The customer was both angry and scared. This was her essential heart medication, after all. Her frustration was understandable — the cost of one of her prescriptions had just nearly tripled, from $4 to $11.35. Likewise her fear. Prescription refill rules mean she can’t have a stockpile of pills at home to tide her over until she could find a more cost-effective option — not to mention that she might need to get a new prescription from her doctor or deal with the delay of transferring her script to another pharmacy.
And, worse, no one had told her. She thought she had taken care of everything to manage her health — getting to the pharmacy, bringing her money, taking her pills faithfully as prescribed. She asked the pharmacist why no one had told her. He mumbled that they don’t do that.
And that’s where I take issue. Why not? Yes, it takes effort and cost to collect and maintain a database of email addresses and phone numbers, but I can’t imagine many consumers would refuse consent to be contacted when an important medication or price change takes place. This retailer probably has a pharmacy — and a list of $4 generics — as a loss leader for its larger retail business. It’s a tool to get people in the door. But entering into the healthcare market comes with a responsibility — and potentially large brand implications when you leave your customers wanting.

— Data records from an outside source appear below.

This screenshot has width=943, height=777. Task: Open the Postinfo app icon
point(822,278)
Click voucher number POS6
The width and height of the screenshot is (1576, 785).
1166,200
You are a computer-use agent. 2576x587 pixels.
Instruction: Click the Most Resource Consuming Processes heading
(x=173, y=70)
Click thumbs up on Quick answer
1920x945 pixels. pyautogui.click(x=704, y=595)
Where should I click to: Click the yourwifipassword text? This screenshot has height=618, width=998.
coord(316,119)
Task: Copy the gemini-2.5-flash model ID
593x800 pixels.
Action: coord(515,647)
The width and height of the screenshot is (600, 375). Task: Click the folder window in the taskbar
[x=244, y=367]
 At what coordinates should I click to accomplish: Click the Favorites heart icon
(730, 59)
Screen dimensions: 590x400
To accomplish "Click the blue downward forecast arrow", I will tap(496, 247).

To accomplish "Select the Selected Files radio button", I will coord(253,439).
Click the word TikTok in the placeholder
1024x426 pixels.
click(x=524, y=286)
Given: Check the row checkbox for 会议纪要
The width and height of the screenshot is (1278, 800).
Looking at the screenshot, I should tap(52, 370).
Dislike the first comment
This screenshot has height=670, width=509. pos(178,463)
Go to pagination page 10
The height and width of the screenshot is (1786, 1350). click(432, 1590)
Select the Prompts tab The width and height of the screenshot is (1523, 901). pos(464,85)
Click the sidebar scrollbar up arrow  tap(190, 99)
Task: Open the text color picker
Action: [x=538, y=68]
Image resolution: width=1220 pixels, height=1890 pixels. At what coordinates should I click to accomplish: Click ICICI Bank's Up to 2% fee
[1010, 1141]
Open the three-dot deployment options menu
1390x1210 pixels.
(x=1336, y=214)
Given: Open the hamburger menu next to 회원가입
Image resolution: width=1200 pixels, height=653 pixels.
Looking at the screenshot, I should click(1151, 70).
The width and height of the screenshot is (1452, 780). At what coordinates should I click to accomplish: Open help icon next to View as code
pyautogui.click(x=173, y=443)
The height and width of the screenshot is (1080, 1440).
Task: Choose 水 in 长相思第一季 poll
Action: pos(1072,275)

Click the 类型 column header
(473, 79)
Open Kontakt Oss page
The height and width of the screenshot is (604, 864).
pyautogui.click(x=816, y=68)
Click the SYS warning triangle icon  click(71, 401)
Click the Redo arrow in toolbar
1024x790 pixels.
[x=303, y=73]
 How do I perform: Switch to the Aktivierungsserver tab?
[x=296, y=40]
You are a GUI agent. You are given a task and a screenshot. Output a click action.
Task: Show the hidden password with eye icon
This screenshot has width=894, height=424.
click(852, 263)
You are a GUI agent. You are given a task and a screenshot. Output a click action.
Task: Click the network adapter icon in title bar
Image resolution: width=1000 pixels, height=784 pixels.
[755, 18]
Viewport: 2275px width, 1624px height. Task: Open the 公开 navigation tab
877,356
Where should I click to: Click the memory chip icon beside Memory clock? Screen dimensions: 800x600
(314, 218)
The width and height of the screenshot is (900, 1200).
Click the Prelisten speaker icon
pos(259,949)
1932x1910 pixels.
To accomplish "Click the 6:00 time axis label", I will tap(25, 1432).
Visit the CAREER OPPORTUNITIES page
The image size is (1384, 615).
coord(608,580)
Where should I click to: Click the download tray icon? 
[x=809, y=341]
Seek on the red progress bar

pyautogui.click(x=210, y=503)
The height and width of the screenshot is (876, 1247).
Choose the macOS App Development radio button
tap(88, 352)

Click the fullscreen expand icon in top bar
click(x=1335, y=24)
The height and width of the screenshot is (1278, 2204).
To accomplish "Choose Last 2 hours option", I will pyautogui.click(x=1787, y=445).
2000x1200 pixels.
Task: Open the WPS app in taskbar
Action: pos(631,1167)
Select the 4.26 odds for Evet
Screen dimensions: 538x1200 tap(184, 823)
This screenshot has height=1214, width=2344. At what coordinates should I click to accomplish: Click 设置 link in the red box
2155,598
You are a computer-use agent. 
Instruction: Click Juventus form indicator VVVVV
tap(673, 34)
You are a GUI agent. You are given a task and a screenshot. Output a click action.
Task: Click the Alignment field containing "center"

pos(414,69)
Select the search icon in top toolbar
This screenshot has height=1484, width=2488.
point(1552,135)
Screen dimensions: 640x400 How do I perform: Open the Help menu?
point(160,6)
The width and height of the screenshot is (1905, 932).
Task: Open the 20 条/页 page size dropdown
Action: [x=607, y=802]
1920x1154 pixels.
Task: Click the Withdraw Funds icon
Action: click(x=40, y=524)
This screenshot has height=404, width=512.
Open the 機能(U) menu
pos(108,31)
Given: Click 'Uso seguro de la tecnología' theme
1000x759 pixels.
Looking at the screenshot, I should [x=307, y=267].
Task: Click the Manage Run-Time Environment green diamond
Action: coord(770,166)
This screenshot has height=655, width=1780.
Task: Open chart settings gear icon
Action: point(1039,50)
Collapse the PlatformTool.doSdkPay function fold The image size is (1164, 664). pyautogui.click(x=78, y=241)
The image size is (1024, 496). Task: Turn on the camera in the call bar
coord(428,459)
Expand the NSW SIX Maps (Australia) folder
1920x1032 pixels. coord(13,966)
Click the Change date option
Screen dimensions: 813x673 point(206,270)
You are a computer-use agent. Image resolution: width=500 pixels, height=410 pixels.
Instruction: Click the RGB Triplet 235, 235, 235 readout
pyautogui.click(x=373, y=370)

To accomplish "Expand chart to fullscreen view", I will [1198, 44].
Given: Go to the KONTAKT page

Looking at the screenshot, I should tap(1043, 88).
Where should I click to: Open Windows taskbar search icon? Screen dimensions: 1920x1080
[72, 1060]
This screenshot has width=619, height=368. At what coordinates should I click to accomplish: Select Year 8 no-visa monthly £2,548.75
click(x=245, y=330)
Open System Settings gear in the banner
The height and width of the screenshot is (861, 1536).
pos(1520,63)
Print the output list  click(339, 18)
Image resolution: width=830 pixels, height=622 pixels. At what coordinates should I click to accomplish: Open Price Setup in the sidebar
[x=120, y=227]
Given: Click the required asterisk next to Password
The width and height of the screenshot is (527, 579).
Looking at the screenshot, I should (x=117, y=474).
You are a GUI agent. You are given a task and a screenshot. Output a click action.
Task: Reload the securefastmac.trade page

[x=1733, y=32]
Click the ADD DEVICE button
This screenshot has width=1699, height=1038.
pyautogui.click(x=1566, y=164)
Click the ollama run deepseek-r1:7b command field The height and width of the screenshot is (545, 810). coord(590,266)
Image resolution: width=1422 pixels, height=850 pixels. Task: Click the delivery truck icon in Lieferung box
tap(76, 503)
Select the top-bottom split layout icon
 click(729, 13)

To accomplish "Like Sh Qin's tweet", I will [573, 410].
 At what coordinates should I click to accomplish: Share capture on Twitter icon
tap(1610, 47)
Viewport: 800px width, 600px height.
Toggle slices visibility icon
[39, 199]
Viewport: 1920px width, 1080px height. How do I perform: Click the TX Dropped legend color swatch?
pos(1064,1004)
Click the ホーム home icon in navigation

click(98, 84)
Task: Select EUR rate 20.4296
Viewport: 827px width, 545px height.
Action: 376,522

As I see it, this retailer could have handled this in one or both of two ways. First, they could have created an outreach program that would notify customers by automated email, phone message, or text when a significant change in price or availability of one of their scripts takes place. Second, they could allow a one-fill grace period where they inform customers in person that the price has changed and that this is the last time they’ll be able to fill at the old price. Either option would allow customers time to either find another medication that they could afford or find a more cost-effective place to fill scripts. The latter would potentially lose a customer, but at least it would leave the brand intact.
In the end, another patron took pity on the woman at the pharmacy. While she was trying to figure out just how many individual pills she could afford for her $4, another customer handed her a $20. The woman didn’t want to accept the charity, but when the other customer reminded her that, if she didn’t, she’d be in the same boat in just a few short days, the woman relented. Her thanks were effusive — she said this would give her time to talk to her doctor and figure out a new, cost-effective option. And she carefully handed back to her benefactor all of the change she received.
I think the lessons here are simple. For $7, this retailer trashed its brand by not treating its pharmacy customer fairly. Access to prescription drugs is a critical element of healthcare. Holding customers hostage to arbitrary and changeable formularies and price lists without the safeguards that help them manage their health decisions proactively and cost effectively just doesn’t cut it in an age of ubiquitous communication.